A few blocks away, Pearl Engelman, a 64-year-old great-grandmother, said her community had failed her too. In 2008, her son, Joel, told rabbinical authorities that he had been repeatedly groped as a child by a school official at the United Talmudical Academy in Williamsburg. The school briefly removed the official but denied the accusation. And when Joel turned 23, too old to file charges under the state’s statute of limitations, they returned the man to teaching.
“There is no nice way of saying it,” Mrs. Engelman said. “Our community protects molesters. Other than that, we are wonderful.”
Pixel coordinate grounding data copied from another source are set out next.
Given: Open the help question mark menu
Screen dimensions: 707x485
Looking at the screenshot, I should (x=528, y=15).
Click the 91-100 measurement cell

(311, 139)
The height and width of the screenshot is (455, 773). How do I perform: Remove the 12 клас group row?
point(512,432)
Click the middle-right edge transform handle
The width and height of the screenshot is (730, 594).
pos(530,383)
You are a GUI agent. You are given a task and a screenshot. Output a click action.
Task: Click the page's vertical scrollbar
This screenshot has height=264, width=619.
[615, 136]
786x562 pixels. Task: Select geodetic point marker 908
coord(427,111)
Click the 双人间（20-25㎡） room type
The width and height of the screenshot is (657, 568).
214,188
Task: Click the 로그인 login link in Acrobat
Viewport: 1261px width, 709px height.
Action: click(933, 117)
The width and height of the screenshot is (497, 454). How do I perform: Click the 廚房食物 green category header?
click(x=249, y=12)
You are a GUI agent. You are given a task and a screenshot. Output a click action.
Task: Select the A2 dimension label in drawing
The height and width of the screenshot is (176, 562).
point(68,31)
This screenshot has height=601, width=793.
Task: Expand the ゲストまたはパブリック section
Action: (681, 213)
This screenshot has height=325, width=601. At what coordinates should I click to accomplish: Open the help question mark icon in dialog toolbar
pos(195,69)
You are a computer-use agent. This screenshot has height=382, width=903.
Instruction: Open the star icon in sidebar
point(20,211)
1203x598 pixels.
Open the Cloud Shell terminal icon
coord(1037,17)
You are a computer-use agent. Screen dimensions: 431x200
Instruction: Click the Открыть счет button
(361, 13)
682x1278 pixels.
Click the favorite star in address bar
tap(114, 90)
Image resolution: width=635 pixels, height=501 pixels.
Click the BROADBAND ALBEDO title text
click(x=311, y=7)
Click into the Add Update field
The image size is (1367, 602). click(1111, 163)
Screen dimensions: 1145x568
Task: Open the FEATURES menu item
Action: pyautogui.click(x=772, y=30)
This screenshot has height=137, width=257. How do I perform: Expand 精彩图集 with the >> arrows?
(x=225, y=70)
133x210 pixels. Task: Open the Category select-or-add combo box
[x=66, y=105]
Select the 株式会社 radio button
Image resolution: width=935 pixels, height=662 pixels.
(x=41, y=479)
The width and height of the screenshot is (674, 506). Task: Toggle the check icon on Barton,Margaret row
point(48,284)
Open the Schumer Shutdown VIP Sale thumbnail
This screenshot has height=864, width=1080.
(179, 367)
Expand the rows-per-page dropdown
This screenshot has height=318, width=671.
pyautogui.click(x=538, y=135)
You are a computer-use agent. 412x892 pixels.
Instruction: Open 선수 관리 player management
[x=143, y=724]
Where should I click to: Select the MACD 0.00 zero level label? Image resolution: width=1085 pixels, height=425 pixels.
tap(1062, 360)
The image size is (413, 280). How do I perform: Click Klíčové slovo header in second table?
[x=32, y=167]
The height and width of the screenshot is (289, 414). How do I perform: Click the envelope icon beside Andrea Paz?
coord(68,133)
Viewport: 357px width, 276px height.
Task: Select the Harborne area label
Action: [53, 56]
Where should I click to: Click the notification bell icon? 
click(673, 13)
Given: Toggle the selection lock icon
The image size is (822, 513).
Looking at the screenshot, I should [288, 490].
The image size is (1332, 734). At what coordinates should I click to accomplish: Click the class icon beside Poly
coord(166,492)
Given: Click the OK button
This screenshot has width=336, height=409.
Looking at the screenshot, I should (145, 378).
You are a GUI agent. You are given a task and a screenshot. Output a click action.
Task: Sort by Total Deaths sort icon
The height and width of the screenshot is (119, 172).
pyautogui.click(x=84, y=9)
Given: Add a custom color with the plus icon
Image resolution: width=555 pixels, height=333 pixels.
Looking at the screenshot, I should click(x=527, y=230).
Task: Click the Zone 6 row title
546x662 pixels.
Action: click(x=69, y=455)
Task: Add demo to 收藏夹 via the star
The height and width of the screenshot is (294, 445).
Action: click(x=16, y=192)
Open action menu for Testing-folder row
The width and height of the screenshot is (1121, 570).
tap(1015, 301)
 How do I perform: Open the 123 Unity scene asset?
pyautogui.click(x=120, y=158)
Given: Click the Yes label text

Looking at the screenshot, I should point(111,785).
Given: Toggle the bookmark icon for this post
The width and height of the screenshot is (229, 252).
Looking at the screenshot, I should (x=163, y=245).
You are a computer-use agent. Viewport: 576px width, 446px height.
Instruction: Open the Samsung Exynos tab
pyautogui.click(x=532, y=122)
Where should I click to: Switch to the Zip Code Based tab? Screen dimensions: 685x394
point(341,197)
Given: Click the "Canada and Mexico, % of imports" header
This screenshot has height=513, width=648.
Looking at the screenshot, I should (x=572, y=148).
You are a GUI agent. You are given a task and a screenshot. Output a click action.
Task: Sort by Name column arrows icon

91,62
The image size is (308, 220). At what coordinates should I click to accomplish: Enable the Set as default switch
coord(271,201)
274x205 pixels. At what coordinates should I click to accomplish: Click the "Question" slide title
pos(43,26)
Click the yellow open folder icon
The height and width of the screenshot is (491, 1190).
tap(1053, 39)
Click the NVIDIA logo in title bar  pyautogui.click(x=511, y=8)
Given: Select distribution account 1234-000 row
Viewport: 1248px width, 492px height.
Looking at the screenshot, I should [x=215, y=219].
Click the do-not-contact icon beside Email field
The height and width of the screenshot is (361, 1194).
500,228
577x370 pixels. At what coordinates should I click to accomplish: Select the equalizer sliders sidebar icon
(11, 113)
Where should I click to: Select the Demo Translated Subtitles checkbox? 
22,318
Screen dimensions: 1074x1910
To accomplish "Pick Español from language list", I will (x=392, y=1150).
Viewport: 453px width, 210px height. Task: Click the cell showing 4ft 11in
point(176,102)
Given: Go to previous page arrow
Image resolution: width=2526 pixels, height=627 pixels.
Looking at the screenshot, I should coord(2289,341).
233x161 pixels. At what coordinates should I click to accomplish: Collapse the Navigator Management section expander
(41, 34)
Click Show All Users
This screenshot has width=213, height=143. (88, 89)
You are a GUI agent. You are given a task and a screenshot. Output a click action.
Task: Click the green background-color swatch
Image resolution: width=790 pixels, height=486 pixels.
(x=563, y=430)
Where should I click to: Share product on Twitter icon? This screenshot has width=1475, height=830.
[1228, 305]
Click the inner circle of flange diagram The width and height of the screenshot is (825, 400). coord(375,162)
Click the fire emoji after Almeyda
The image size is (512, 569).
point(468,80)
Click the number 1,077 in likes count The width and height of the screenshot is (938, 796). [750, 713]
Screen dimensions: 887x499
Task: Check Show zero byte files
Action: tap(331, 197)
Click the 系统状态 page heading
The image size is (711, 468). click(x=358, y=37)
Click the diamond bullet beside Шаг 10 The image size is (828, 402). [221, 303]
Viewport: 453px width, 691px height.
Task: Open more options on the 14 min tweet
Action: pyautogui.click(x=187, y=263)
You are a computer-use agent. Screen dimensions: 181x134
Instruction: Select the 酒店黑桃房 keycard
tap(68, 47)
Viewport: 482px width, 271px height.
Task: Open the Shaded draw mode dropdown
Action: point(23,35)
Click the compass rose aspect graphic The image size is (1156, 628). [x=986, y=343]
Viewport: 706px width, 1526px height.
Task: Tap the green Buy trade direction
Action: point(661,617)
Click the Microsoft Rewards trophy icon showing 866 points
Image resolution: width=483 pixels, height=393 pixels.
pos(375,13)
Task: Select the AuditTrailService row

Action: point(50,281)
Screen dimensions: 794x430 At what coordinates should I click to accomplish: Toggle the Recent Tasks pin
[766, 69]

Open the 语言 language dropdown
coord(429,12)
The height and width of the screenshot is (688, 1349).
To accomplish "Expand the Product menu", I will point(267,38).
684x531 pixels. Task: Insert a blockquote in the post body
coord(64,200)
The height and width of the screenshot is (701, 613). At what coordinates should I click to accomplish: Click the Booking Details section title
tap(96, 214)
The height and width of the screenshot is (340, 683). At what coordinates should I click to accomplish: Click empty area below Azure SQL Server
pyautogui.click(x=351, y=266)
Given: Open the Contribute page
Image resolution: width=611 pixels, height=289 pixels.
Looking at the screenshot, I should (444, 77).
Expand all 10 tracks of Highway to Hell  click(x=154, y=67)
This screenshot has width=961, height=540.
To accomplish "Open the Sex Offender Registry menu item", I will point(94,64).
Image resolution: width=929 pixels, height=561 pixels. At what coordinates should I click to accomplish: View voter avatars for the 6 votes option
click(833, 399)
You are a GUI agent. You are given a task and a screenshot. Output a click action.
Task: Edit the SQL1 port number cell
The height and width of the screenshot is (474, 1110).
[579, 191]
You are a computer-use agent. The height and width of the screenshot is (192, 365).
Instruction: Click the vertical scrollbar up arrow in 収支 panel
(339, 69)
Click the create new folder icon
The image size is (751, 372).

The New York City area is home to an estimated 250,000 ultra-Orthodox Jews — the largest such community outside of Israel, and one that is growing rapidly because of its high birthrate. The community is concentrated in Brooklyn, where many of the ultra-Orthodox are Hasidim, followers of a fervent spiritual movement that began in 18th-century Europe and applies Jewish law to every aspect of life.
Their communities, headed by dynastic leaders called rebbes, strive to preserve their centuries-old customs by resisting the contaminating influences of the outside world. While some ultra-Orthodox rabbis now argue that a child molester should be reported to the police, others strictly adhere to an ancient prohibition against mesirah, the turning in of a Jew to non-Jewish authorities, and consider publicly airing allegations against fellow Jews to be chillul Hashem, a desecration of God’s name.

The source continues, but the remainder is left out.